There are three main factors that can drive the widespread adoption of precision medicine for treating autoimmune diseases: increased research funding, greater regulatory pressure, and the development of new technologies to enable better patient stratification.

The first two mirror what has happened in oncology over the last few decades and will rely upon a shift in mindset among stakeholders such as policy makers, funding bodies, healthcare providers, and the pharmaceutical industry as a whole. Promisingly, the wheels may already be in motion, with the FDA having released a guidance paper in July 2016 recommending the codevelopment of novel therapies and corresponding CDx in all disease areas.
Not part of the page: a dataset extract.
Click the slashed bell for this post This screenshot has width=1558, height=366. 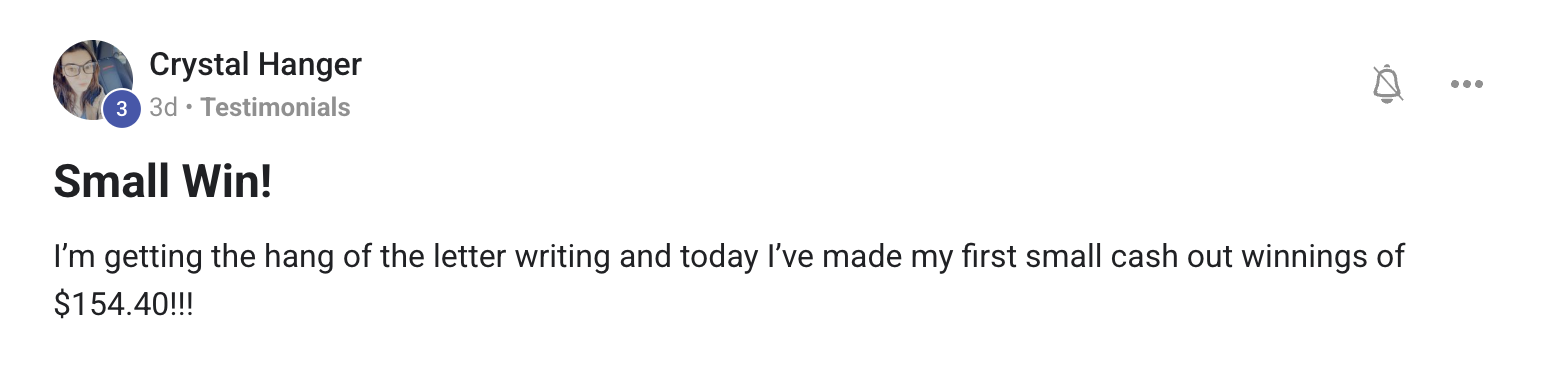[x=1387, y=84]
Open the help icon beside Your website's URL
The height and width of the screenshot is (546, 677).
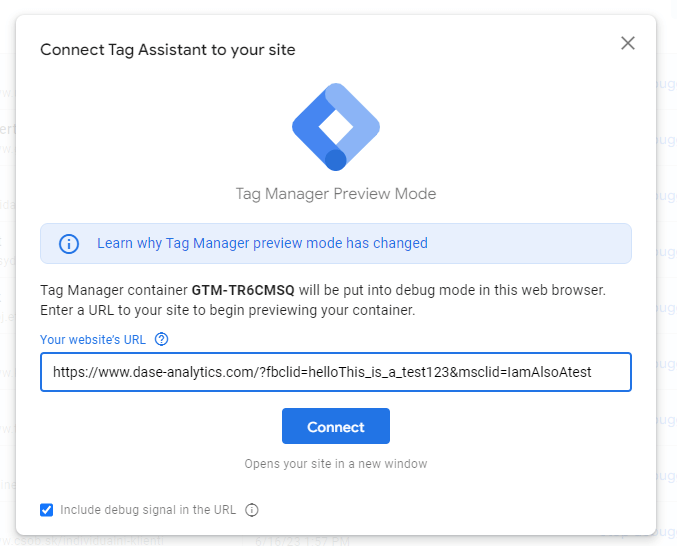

Autoimmune diseases also require different technology platforms for molecular characterization, as they are fundamentally dissimilar in nature to cancer. For example, many cancers can be attributed to specific changes in a patient’s DNA that can be detected using techniques such as PCR (polymerase chain reaction) and DNA sequencing, which themselves have been the source of concerted research efforts to increase their sensitivity and specificity. These methods are now so sophisticated that they can be used to detect and analyze circulating tumor DNA molecules that have been shed into a patient’s bloodstream, even when only a few copies of the mutant DNA are present. Furthermore, they are now considered relatively cheap, easy-to-perform, and highly reliable, making them a regular feature of cancer drug research and clinical trials.

Sadly, the pathology of autoimmune diseases is usually much more intricate, and the onset of these diseases is rarely triggered by a series of genetic mutations. Instead, the term encompasses a wide variety of related maladies, all characterized by a complex, maladaptive response of the immune system (which begins to target the body’s own tissues and organs through the generation of autoantibodies). It is this underlying process that provides us with a window of opportunity; the autoantibodies produced can often provide insights into how the disease will manifest and progress, making them viable candidates as biomarkers for the differential diagnosis of patients. In many cases, these autoantibodies are intrinsic to the disease itself and are often highly detectable (even in the early stages), while their ongoing expression patterns can give a strong indication of disease stage and severity.

If autoantibodies are excellent candidates for biomarkers in patients with autoimmune diseases, how can we account for their lack of adoption within clinical research and diagnostic development? The answer to this question may revolve around the technologies currently available for the systematic identification of novel biomarkers, many of which cannot offer the necessary sensitivity and specificity. In addition to this, the detection of multiple autoantibodies (sometimes as many as 10 to 15 as part of a multiplex panel) is required for the proper stratification of patients into meaningful disease subgroups.

If the adoption of precision medicine is to truly gather pace among diseases outside of cancer, there are still a number of regulatory, technological, and funding-related hurdles to be overcome. Taking lessons learned from within the field of oncology and systematically applying them to areas such as autoimmune disease will enable the development of more effective drugs across a wider range of illnesses. Most importantly, this will lead to a better outcome for patients.